The coronavirus disease (COVID-19), which has been declared as a pandemic by the World Health Organization (WHO), is an infectious disease killing more than 660,000 people worldwide. During this challenge, Deep learning, a subset of artificial intelligence, could be used as an effective tool for assisting radiologists in detecting COVID-19 cases, as well as reducing the burden on healthcare systems. Correct detection of COVID-19 cases using X-ray images could help quarantine high-risk patients until a thorough examination is followed. In this study, we aim to compare four state-of-the-art deep learning models (VGG-16, VGG-19, EfficientNetB0, and ResNet50) using 464 chest X-ray images of COVID-19 and normal cases. A classification head is added to all these models in order to achieve the best performance.
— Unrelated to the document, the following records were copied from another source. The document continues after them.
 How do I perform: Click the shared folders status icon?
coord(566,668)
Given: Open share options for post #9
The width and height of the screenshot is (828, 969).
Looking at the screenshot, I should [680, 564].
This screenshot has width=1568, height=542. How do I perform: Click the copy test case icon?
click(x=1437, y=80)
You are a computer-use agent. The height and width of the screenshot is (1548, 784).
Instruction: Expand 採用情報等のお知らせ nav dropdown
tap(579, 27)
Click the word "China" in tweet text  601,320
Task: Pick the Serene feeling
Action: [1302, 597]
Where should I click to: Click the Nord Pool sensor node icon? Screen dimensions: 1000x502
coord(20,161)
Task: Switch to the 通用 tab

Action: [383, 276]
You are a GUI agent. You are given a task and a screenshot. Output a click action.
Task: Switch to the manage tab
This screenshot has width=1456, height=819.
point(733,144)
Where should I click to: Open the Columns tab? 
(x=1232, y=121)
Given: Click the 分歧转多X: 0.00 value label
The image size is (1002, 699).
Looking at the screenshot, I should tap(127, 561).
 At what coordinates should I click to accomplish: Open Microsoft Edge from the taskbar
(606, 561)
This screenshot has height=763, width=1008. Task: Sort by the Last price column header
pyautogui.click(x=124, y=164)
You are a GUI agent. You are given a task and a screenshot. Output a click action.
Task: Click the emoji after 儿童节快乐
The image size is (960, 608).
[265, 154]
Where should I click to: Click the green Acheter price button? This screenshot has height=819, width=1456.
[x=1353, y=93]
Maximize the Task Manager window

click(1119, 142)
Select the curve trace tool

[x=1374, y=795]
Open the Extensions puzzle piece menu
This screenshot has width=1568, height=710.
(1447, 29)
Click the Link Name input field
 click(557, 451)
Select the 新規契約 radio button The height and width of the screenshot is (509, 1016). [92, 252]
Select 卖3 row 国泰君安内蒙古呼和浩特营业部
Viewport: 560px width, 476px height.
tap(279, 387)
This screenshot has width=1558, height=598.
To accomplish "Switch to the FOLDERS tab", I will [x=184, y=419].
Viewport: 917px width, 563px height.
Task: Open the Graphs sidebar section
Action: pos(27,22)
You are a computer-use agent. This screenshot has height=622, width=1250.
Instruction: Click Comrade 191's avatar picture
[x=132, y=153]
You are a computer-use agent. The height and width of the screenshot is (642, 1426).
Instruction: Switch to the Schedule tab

The VGG-19 model achieved the best performance in terms of AUROC among all the tested models with a value of 0.91. Also, the heatmaps of X-ray images are provided, which could be used to specify the disease's area within the lung.
胸片检测COVID-19:四种端到端训练深度学习模型的比较
被世界卫生组织(WHO)宣布为“大流行”的新型冠状病毒感染症(COVID-19)是在全世界造成66万多人死亡的传染病。在这一挑战中,人工智能的一个子集——深度学习可以作为一种有效的工具,帮助放射科医生检测COVID-19病例,并减轻医疗系统的负担。使用x射线图像正确检测COVID-19病例可以帮助隔离高危患者,直到进行彻底检查。在这项研究中,我们的目标是比较四种最先进的深度学习模型(VGG-16、VGG-19、EfficientNetB0和ResNet50),使用464张COVID-19和正常病例的胸部x线图像。为了达到最佳性能,所有这些模型都添加了一个分类头。在所有被测模型中,VGG-19模型在AUROC方面的表现最好,其值为0.91。此外,还提供了x射线图像的热图,可用于指定肺内疾病的区域。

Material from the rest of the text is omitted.